→ DIRECTIONS FOR THIS TASK
Find every line of the records that has "computer" and return it.

—————

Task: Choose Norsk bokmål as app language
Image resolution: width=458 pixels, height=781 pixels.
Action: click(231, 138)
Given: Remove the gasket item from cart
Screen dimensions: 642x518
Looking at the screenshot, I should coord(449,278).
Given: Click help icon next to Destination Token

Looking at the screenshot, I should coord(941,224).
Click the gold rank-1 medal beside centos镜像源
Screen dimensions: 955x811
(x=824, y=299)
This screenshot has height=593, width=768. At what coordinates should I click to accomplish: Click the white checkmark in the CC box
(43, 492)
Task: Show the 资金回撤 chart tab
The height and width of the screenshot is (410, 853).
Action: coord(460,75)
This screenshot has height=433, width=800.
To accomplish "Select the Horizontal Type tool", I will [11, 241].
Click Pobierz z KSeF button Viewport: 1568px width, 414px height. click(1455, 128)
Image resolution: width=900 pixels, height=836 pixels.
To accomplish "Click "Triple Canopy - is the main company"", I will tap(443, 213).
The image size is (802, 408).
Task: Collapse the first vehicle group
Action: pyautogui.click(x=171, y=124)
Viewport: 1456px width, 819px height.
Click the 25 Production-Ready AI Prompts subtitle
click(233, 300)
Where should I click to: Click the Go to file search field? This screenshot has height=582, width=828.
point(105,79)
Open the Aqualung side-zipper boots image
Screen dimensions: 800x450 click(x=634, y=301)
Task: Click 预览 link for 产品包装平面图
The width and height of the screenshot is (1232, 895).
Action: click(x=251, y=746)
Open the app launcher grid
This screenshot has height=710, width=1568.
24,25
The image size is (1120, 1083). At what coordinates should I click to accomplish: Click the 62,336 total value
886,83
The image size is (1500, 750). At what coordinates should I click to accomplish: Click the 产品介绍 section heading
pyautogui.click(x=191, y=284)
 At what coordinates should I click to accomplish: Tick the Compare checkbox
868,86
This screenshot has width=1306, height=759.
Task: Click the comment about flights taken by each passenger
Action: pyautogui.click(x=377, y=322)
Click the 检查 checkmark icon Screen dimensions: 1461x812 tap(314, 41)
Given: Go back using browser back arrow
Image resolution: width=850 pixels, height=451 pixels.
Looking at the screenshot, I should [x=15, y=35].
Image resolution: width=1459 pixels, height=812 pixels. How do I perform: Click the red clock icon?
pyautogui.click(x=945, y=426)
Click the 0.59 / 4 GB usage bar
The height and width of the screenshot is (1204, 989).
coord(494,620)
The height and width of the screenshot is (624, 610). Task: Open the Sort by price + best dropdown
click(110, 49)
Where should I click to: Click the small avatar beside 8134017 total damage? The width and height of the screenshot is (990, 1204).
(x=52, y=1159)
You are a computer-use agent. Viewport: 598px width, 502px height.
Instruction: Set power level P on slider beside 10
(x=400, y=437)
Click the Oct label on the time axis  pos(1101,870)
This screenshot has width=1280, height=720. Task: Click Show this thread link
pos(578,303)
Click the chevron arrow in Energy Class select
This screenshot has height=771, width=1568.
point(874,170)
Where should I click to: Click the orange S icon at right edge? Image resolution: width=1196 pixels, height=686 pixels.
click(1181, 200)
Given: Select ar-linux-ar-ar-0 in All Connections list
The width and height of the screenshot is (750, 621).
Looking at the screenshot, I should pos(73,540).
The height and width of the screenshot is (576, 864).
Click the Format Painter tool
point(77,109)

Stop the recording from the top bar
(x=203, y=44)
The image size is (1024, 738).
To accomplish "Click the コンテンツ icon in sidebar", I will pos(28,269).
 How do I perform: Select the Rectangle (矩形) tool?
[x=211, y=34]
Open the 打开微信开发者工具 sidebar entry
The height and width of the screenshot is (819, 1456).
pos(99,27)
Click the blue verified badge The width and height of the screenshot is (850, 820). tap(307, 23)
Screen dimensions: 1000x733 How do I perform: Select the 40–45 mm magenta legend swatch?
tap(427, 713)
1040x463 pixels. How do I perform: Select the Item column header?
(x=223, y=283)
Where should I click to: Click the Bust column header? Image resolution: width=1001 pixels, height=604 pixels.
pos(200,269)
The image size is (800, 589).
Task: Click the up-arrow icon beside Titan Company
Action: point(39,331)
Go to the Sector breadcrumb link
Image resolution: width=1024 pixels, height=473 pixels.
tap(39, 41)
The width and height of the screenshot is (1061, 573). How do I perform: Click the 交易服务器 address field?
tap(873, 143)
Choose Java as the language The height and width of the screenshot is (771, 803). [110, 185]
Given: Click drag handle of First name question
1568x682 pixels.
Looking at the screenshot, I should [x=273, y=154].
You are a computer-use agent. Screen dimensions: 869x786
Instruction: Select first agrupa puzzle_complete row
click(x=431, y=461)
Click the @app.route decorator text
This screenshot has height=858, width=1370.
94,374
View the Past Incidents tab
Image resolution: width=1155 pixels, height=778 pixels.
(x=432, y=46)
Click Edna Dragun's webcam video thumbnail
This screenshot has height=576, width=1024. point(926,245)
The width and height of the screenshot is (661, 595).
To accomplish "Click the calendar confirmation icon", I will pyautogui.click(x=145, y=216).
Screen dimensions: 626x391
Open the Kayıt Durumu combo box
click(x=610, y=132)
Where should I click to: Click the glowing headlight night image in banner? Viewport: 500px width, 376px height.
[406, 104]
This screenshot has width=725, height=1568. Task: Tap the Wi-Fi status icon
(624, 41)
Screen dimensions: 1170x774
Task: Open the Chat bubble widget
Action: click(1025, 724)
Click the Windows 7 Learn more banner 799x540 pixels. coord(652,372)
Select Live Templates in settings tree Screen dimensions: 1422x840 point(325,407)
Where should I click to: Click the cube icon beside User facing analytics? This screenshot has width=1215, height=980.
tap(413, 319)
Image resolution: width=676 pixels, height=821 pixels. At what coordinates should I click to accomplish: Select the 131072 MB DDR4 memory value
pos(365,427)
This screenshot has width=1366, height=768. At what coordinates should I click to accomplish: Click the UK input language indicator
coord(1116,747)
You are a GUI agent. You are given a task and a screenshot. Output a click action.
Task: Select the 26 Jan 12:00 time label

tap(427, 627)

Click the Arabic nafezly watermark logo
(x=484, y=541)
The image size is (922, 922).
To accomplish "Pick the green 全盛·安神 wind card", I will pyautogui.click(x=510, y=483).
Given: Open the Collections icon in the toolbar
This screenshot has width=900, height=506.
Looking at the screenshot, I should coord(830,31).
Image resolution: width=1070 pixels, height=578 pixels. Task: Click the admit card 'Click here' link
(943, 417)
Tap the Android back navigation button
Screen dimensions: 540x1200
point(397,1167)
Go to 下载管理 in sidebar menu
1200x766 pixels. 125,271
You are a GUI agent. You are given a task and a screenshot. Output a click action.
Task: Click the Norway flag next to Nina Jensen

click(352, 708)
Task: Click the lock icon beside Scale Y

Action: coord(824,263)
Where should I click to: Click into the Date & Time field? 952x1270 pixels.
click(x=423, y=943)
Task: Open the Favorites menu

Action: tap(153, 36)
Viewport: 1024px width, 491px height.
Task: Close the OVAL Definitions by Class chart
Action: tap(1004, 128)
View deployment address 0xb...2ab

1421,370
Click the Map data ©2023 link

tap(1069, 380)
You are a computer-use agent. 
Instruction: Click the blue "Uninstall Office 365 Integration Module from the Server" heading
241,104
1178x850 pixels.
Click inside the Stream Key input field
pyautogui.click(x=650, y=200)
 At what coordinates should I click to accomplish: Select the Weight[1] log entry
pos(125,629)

—————

→ SOLUTION BELOW
You are a computer-use agent. Viewport: 598px width, 502px height.
You are a computer-use agent. Screen dimensions: 869x786
You are a computer-use agent. 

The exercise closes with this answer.